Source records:
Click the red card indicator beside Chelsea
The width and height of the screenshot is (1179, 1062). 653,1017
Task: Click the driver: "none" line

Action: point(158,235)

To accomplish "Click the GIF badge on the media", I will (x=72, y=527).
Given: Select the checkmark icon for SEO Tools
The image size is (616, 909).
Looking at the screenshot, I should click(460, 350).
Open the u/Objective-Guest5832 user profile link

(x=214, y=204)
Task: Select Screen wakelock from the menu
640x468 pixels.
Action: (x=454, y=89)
==
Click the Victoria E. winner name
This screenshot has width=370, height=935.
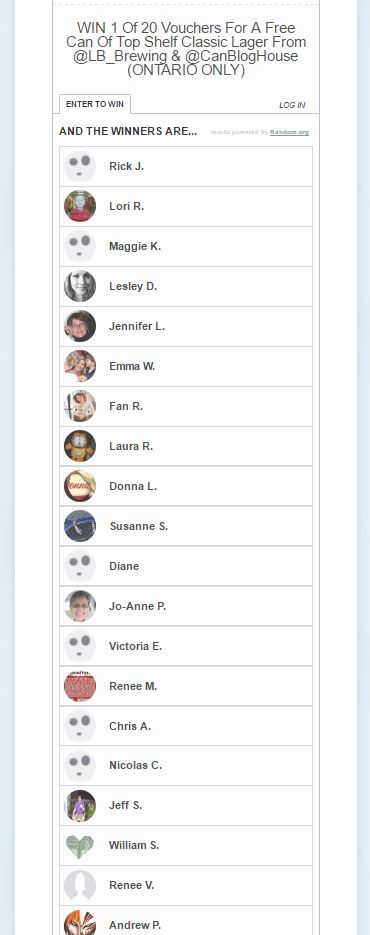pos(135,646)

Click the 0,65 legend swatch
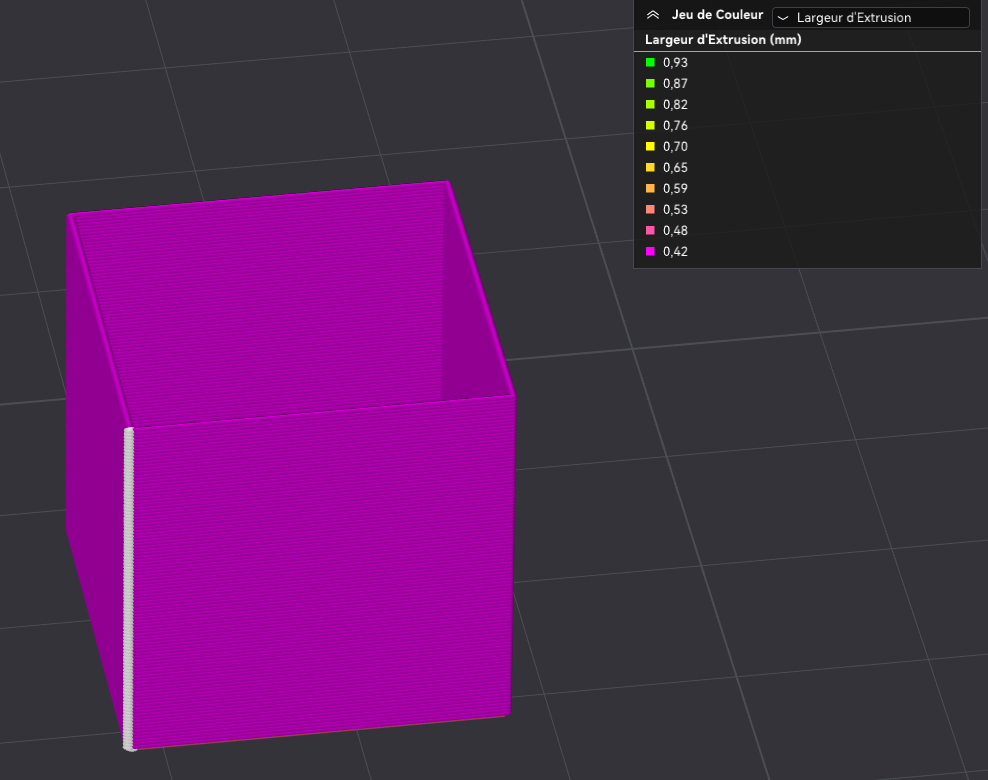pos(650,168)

> [EXERCISE BRIEF] Lines with the word "Select" in the data need counting; report the count alone.

> [TASK SOLUTION] 2